Are you sure that you need more circulation in your 30 gallon tank? I would think that having a Maxi Jet 1200 and a Eheim 2213 on a 30 gallon tank would be plenty.

To answer your question on the Hydo water pumps, you could use a #1 or you can also try using one of their Nano pumps. I am using a #2 on my 125 and it seems to be just enough circulation for my tank. I am thinking that a #2 might be to big or to strong for a 30 gallon. One of the cool things about the Hydor pumps is that it has an attachment that you could put on the front of it to make the water jet straight out or you can leave it off to let the water fan out.


----------



## sleepy09 (Jan 15, 2009)

Oh and by the way your Cichlids aren't going to stop digging up your substrate with more water movement in the tank. They are always hungry and looing for food to eat. The only way I can see them stopping is if you have them swirling around in the tank to the point where they are gettin dizzy and I am sure you don't want that.


----------



## Louis123 (Jun 13, 2004)

Check out the Maxi-Stream modification for the maxi-jet, you'll save $$, you can also buy a kit pre-made.

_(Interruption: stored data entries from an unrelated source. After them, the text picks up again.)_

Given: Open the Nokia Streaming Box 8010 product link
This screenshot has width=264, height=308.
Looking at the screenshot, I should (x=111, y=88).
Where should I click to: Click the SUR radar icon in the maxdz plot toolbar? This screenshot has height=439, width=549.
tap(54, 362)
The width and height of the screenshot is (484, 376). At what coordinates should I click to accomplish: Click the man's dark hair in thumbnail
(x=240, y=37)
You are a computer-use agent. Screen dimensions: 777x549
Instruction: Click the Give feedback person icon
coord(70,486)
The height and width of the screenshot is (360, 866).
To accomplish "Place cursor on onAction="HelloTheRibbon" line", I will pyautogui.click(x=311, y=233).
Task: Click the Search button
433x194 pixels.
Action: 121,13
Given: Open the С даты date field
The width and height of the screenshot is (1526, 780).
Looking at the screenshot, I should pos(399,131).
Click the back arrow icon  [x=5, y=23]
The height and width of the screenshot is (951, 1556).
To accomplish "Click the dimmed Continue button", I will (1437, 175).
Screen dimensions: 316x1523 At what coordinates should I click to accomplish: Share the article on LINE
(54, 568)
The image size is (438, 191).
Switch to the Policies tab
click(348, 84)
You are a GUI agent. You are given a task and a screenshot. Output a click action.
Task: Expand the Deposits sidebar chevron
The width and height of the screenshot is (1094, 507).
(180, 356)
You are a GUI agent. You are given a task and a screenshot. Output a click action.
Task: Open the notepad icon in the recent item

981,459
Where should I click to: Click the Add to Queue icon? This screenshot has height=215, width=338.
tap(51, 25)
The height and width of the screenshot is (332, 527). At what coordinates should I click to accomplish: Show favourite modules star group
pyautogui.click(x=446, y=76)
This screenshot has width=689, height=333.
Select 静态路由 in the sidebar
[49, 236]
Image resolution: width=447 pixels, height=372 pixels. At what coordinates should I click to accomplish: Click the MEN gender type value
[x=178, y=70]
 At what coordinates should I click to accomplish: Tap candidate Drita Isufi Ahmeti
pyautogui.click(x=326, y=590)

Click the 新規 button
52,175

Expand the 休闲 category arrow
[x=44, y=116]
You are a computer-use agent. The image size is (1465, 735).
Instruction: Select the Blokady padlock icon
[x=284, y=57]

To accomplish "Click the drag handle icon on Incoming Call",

But your current MJ-1200 still has pros, you can stick a sponge to it for extra filtration wich a circulation propeller can't do..


----------



## atomicluck (Mar 26, 2009)

The reason for the change from the MJ-1200 is age. Everything in my tank is now between 6-10 years old. Not that they don't work well any longer, but the plastic/rubber is becoming "extremely hard, brittle and breaking. I need to replace most of the rubber items, tubes, mushrooms and even the MJ-1200. As they are slowly breaking apart little by little. And I was looking for a powerhead or something to add a little more variety of circulation to the tank to stop dead zones. With the MJ-1200 it only pumps in one single direction where the circulation pumps tend to move wather 360 degrees. Even looked at the MJ-1200 deflector, but so far anything that is added to MJ-1200 simply attaches to then of the pipe with nothing to hold it in place. Once the powerhead starts up it just blows any attachment off the end.

Because the water circulation in the tank is basically one way the fish stand on their tails in the corners trying to get into the flow of the water. Only one or two can fit into the MJ-1200 water flow while the rest fight to get into a spot where anything left over moves.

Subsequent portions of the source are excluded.